_PROBLEM SET_:
• A. In the article on Romania's tax-to-GDP ratio, rewrite the paragraph that begins "The Romanian ratio is significantly below" as a short bulleted list that keeps its main facts.
• B. Pick up the article on Romania's tax-to-GDP ratio after its final sentence and carry it forward.

** SOURCE DOCUMENT follows **

Business Forum • 31 October, 2025 at 2:58 PM
The tax-to-GDP ratio in Romania remains one of the lowest in the European Union, despite registering an increase in 2024, according to recent data published by Eurostat.
The ratio, which is the sum of taxes and net social contributions as a percentage of GDP, stood at 28.8% in Romania in 2024.
This figure places Romania alongside Ireland (22.4%) and Malta (29.3%) as the countries with the lowest tax burdens in the EU.
The Romanian ratio is significantly below the EU average, which was 40.4% in 2024—an increase from 39.9% in 2023. The euro area saw a similar trend, with its ratio rising from 40.5% in 2023 to 40.9% in 2024.
In absolute terms, overall revenue from taxes and social contributions across the EU increased by €387 billion compared with 2023, reaching €7,281 billion in 2024.

** End of SOURCE DOCUMENT **
** STUDY MATERIAL follows **

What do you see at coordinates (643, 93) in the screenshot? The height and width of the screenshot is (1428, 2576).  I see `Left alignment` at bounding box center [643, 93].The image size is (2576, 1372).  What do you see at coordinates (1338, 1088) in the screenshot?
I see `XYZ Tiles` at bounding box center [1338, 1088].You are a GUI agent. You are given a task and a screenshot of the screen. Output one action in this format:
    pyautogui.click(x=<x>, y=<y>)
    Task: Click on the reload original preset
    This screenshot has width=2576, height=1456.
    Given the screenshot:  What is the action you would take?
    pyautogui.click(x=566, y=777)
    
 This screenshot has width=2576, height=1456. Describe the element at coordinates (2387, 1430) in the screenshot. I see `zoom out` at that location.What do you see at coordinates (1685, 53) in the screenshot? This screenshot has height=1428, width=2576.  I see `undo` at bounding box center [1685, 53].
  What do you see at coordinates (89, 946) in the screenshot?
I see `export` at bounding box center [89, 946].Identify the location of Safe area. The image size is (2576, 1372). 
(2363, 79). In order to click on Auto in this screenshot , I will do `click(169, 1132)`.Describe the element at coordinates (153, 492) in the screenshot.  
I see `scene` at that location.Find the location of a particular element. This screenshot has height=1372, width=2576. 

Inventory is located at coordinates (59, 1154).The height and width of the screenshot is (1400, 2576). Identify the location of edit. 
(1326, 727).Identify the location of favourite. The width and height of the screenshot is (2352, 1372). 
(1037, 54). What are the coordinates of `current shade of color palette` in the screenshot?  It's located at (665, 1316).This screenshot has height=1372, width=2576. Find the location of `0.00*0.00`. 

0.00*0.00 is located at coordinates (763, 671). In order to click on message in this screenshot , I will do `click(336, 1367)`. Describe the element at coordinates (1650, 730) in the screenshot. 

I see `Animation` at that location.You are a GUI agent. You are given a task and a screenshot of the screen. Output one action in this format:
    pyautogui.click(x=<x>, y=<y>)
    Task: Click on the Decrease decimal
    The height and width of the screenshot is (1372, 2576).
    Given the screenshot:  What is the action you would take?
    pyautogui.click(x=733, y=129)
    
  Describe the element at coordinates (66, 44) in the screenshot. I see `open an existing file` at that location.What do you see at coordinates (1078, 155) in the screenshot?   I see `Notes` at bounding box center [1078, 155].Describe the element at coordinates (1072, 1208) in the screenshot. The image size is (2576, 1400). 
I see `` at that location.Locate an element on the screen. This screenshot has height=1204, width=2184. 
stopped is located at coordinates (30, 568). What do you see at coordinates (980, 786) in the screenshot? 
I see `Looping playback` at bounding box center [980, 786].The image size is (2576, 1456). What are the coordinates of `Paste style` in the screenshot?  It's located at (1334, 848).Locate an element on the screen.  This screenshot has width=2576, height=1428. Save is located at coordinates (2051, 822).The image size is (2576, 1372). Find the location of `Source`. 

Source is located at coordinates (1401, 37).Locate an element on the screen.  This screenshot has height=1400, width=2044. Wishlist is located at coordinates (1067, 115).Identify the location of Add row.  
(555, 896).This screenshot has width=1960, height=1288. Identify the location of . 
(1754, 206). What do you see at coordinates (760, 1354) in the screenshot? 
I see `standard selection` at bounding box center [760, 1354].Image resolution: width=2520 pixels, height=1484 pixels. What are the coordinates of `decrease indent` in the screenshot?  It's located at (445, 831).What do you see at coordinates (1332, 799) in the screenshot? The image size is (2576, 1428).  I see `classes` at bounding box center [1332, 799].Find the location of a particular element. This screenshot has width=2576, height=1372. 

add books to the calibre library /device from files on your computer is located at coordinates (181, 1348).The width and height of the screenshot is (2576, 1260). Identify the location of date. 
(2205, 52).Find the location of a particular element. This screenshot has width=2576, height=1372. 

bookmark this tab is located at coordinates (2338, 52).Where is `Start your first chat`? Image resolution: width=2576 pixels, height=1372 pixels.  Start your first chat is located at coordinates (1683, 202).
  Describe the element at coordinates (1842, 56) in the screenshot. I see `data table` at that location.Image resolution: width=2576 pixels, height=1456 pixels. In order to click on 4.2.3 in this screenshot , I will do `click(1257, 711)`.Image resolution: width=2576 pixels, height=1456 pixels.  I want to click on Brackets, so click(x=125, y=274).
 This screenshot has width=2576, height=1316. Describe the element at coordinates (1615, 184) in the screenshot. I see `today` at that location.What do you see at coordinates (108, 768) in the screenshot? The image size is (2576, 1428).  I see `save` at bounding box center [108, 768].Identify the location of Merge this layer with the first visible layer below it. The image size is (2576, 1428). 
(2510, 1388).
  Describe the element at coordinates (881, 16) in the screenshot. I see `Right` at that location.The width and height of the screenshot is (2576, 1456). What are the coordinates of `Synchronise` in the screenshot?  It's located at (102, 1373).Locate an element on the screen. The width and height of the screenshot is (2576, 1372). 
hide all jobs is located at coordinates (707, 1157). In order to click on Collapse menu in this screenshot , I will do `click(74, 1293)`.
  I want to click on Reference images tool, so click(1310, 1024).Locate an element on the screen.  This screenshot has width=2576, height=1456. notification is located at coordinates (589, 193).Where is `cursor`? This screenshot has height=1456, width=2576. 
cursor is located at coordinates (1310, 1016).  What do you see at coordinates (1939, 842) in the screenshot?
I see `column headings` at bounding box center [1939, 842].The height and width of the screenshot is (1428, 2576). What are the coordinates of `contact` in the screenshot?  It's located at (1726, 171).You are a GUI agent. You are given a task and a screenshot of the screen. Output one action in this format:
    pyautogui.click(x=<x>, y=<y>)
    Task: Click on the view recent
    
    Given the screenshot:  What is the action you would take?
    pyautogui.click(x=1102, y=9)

** End of STUDY MATERIAL **

_ANSWERS IN ORDER_:
• A.
- Romania's ratio is well below the EU average.
- The EU average was 40.4% in 2024, up from 39.9% in 2023.
- The euro area ratio also rose, from 40.5% in 2023 to 40.9% in 2024.

• B.
While remaining at the low end of the scale, Romania's tax-to-GDP ratio increased between 2023 and 2024.
The largest increases within the EU were recorded in Malta (rising from 26.7% in 2023 to 29.3% in 2024), Latvia (33.0% to 35.5%), and Slovenia (36.8% to 38.8%). In total, the ratio increased in 22 EU countries in 2024 compared to the previous year, while decreases were observed in only 5 countries.
In contrast, the highest tax-to-GDP ratios in 2024 were recorded in Denmark (45.8%), France (45.3%), and Belgium (45.1%).